— START OF Extracted text —

Wimmera Landscape c.1963 signed 'arthur boyd' lower right oil on composition board 83.5 x 119.5cm (32 7/8 x 47 1/16in).
PROVENANCE Rudy Komon Gallery, Sydney Private collection, Sydney
Arthur Boyd, like other major Australian artists of his generation returned to major themes throughout his careers: one thinks of Nolan and Kelly or Williams and the You Yangs. Boyd's visit to the Wimmera in the late 1940's would be a defining point for the young artist's oeuvre and would see him return to the subject sporadically over the following decades.
He first visited the Wimmera district during the summer of 1948-49, when he travelled with his friend Jack Stephenson, a poet, to Horsham and painted the countryside near the Wimmera River. "He discovered there the hint of something that had drawn other painters of his generation, a subject tentatively recorded by only a few artists of the nineteenth century and touched upon by even fewer: the empty spaces of the great interior."1
Boyd had a fascination with placing his subjects within the confines of narrow valleys, stemming from his early works such as The expulsion 1947-48 (in the collection of the Art Gallery of New South Wales, Syndey) or perhaps earlier, Glen Waverely 1936 (in the collection of the National Gallery of Australia, Canberra). This structure would become the backdrop to many of his Bride paintings from his most celebrated series Love, death and marriage of a half cast.

— END OF Extracted text —

→ Written request 1:
Write out the entries from the line containing "1-888-588-0324 (1149, 125)" through the last entry, inclusive, keeping each line exactly as it appears.

— START OF Given data —

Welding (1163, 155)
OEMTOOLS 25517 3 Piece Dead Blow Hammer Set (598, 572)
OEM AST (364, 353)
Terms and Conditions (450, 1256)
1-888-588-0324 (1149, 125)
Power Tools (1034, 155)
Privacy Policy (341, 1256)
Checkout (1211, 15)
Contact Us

— END OF Given data —

→ Written request 2:
Reproduce the passage of the text on Arthur Boyd's Wimmera Landscape between "Wimmera Landscape c.1963" and "the following decades.", inclusive, without changing a word.

→ Complete response 1:
1-888-588-0324 (1149, 125)
Power Tools (1034, 155)
Privacy Policy (341, 1256)
Checkout (1211, 15)
Contact Us

→ Complete response 2:
Wimmera Landscape c.1963 signed 'arthur boyd' lower right oil on composition board 83.5 x 119.5cm (32 7/8 x 47 1/16in).
PROVENANCE Rudy Komon Gallery, Sydney Private collection, Sydney
Arthur Boyd, like other major Australian artists of his generation returned to major themes throughout his careers: one thinks of Nolan and Kelly or Williams and the You Yangs. Boyd's visit to the Wimmera in the late 1940's would be a defining point for the young artist's oeuvre and would see him return to the subject sporadically over the following decades.